Xinhua,May 03, 2018 Adjust font size:

NICOSIA, May 2 (Xinhua) -- United Nations Secretary General Antonio Guterres has notified his intention to appoint a special advisor to probe the prospects of resuming the stalled Cyprus peace negotiations, Cypriot President Nicos Anastasiades said Wednesday.

Sources said Guterres appointed Jane Holl Lute to the post. Lute was formerly special coordinator on improving the UN's response to sexual exploitation and abuse.

Anastasiades issued a statement saying he was in favor of the decision after Turkish Cypriot leader Mustafa Akinci asked him to clearly state that he accepted Guterres' framework.

Akinci indicated that if Anastasiades accepted the framework, they could announce what he called a "strategic agreement" on how to settle core issues of the Cyprus problem that caused the collapse of negotiations eight months ago.

Anastasiades said Akinci's acceptance was a positive development, but urged the Turkish Cypriot leader and Turkey to publicly state they accepted all of the frameworks provisions.

"My mention that it was a positive development was not a cursory one, because it is well known that the cause of the crash of the negotiations at Crans Montana was that the positions of Turkey and the Turkish Cypriots were diametrically opposite (to the Guterres framework)," Anastasiades said.
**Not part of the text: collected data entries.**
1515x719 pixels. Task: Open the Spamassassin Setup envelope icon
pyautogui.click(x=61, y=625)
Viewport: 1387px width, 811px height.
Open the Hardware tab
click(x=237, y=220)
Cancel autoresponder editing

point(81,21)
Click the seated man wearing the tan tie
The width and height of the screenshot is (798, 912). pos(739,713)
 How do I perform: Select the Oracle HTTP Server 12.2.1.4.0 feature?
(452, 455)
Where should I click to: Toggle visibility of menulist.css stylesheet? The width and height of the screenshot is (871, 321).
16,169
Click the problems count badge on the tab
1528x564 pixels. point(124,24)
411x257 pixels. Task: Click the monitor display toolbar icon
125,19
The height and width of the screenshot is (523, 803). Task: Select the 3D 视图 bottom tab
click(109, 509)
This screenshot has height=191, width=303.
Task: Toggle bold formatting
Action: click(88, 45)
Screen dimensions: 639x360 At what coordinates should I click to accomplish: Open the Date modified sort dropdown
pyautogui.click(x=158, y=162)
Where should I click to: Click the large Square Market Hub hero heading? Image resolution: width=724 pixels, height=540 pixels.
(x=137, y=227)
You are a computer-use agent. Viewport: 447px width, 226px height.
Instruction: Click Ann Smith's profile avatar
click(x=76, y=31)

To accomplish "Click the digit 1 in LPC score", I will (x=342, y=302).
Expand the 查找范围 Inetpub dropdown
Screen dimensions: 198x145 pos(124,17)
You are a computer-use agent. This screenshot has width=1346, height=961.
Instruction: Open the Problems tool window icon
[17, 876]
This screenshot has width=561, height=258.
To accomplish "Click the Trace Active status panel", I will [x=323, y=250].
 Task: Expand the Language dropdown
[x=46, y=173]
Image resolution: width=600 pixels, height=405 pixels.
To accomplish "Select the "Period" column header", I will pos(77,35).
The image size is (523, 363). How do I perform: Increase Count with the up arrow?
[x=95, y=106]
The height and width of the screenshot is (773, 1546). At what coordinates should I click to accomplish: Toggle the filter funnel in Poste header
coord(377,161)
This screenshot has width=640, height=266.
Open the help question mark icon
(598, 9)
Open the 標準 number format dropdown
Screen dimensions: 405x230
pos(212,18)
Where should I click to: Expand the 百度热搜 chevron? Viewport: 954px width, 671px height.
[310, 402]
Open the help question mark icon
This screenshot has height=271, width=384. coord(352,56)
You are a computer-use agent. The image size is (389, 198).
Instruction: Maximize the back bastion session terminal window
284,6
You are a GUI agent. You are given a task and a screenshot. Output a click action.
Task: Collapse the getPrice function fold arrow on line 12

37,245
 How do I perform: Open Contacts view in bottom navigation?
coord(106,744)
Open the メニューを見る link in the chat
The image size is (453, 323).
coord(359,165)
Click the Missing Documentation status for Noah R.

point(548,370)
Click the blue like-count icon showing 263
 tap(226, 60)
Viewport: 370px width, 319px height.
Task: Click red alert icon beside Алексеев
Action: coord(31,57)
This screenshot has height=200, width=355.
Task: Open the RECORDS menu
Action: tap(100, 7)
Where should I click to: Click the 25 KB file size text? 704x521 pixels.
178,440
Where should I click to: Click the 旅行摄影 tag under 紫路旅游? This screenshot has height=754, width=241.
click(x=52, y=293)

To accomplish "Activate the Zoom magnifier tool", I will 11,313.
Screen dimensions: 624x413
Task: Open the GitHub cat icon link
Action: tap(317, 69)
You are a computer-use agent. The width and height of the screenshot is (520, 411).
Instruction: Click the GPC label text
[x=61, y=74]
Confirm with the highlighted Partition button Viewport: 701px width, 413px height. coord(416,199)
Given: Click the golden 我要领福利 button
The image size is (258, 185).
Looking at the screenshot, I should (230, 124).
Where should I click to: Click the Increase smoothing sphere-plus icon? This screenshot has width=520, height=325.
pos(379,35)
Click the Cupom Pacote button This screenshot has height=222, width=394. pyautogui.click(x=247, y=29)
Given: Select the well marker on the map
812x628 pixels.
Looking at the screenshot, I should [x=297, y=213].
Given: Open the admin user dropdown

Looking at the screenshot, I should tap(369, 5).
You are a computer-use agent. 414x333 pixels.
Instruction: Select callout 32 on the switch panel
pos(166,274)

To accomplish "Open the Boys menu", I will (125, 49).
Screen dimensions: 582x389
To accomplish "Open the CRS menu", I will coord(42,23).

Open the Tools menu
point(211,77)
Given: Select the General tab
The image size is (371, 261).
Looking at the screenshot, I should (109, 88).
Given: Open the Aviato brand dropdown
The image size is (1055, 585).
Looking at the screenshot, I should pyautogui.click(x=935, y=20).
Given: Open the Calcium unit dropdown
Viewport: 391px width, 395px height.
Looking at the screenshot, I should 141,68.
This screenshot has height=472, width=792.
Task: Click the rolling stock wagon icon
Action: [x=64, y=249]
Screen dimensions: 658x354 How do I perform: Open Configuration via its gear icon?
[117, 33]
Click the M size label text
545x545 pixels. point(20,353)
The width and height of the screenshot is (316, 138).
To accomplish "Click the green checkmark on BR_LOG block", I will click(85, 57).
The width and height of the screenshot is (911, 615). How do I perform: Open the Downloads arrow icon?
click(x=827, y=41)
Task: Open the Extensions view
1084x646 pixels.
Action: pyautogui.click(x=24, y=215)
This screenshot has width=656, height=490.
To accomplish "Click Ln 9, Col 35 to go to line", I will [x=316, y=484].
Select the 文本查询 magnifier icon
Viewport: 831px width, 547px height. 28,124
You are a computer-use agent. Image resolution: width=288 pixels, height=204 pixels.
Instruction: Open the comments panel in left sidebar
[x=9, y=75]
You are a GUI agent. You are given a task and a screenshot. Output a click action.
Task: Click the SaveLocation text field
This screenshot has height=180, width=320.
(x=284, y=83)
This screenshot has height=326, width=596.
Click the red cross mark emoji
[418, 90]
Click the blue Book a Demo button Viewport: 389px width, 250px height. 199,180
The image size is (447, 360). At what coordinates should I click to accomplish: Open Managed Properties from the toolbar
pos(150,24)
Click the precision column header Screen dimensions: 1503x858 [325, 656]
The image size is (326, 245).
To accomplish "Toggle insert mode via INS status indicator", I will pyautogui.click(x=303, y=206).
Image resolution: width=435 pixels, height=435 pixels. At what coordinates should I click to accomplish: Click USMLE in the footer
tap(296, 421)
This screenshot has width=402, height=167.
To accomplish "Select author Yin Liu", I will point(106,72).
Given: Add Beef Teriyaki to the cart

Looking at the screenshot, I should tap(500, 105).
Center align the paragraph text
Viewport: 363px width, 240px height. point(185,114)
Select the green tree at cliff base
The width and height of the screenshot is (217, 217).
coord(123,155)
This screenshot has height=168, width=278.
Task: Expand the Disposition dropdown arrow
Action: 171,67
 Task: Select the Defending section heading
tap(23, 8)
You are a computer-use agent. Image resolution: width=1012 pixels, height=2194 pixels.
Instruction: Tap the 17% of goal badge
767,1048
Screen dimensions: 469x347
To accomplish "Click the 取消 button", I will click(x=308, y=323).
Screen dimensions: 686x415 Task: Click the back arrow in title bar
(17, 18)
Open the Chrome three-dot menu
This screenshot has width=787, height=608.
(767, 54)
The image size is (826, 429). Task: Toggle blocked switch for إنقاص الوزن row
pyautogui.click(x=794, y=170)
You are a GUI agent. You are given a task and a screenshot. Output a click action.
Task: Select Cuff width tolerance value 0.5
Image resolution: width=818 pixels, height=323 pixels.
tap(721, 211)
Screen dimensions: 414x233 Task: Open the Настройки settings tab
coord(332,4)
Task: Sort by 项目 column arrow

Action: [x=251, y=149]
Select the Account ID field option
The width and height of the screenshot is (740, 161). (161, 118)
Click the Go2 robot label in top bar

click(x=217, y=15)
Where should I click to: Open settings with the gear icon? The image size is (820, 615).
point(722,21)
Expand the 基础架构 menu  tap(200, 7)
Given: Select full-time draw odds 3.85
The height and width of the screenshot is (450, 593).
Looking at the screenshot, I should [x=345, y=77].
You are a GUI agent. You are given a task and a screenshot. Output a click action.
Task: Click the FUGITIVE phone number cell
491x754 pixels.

Guterres submitted his framework on July 4, 2017 and invited the parties to make their comments on his proposals for territorial adjustments, power sharing, the future of properties left behind by their owners when Turkey took military action in 1974, movement and establishment of residence, and on security and guarantees.

Turkey continues to station about 40,000 troops on the part of Cyprus it occupied in 1974, in reaction to a coup engineered by the military rulers of Greece at the time.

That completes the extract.